I have a OFX file downloaded from Citibank, this file has a DTD defined at http://www.ofx.net/DownloadPage/Files/ofx102spec.zip (file OFXBANK.DTD), the OFX file appear to be SGML valid.
I'm trying with DomDocument of PHP 5.4.13, but I get several warning and file is not parsed. My Code is:
$file = "source/ACCT_013.OFX";
$dtd = "source/ofx102spec/OFXBANK.DTD";
$doc = new DomDocument();
$doc->loadHTMLFile($file);
$doc->schemaValidate($dtd);
$dom->validateOnParse = true;
The OFX file start as:
OFXHEADER:100
DATA:OFXSGML
VERSION:102
SECURITY:NONE
ENCODING:USASCII
CHARSET:1252
COMPRESSION:NONE
OLDFILEUID:NONE
NEWFILEUID:NONE
<OFX>
<SIGNONMSGSRSV1>
<SONRS>
<STATUS>
<CODE>0
<SEVERITY>INFO
</STATUS>
<DTSERVER>20130331073401
<LANGUAGE>SPA
</SONRS>
</SIGNONMSGSRSV1>
<BANKMSGSRSV1>
<STMTTRNRS>
<TRNUID>0
<STATUS>
<CODE>0
<SEVERITY>INFO
</STATUS>
<STMTRS>
<CURDEF>COP
<BANKACCTFROM> ...
I'm open to install and use any program in Server (Centos) for call from PHP.

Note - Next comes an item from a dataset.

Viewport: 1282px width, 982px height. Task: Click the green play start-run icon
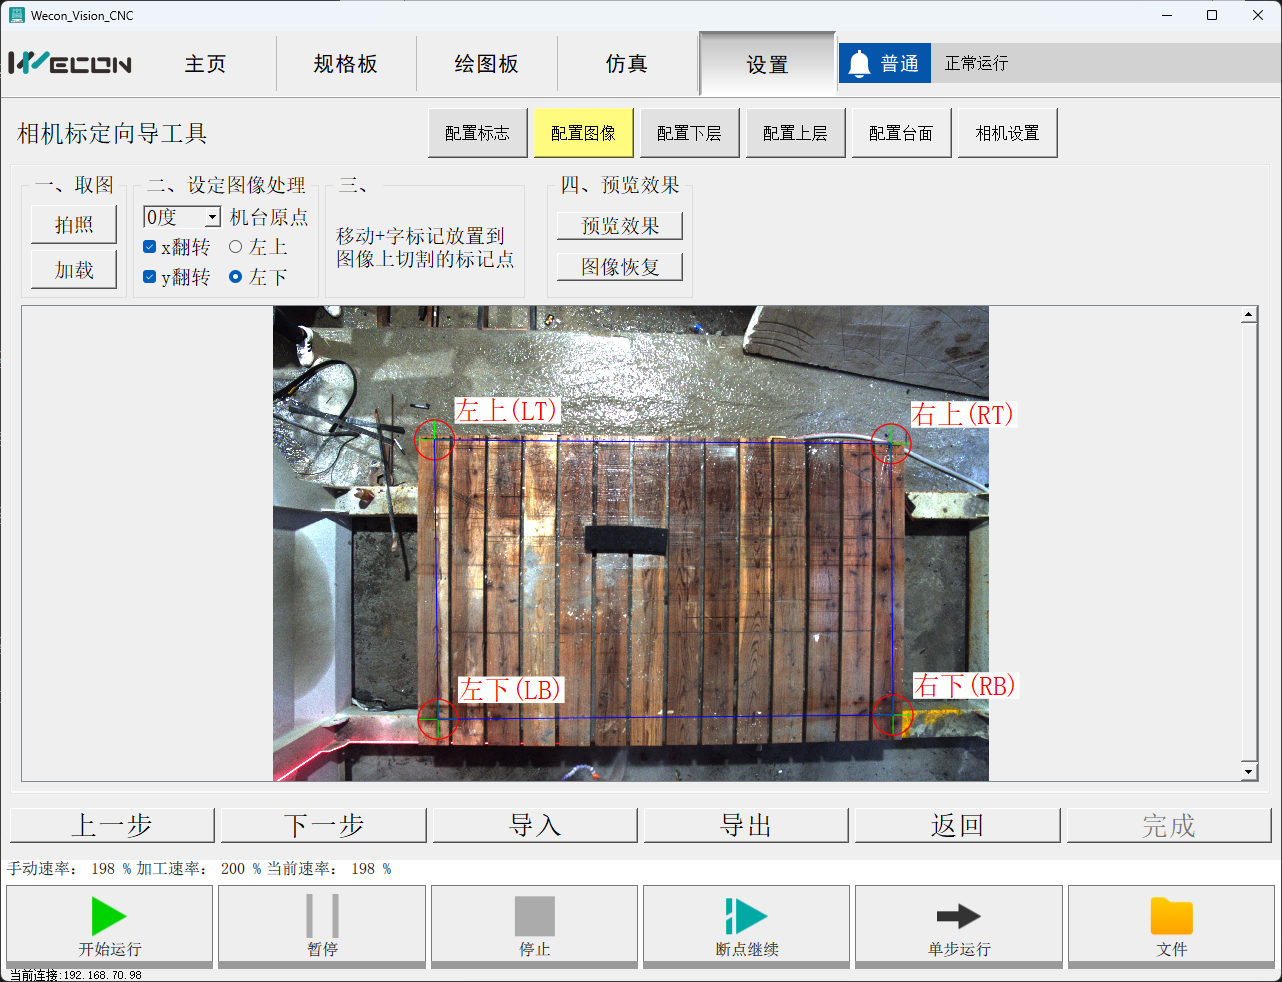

PD: This class http://www.phpclasses.org/package/5778-PHP-Parse-and-extract-financial-records-from-OFX-files.html don't work for me.
Well first of all even XML is a subset of SGML a valid SGML file must not be a well-formed XML file. XML is more strict and does not use all features that SGML offers.
As DOMDocument is XML (and not SGML) based, this is not really compatible.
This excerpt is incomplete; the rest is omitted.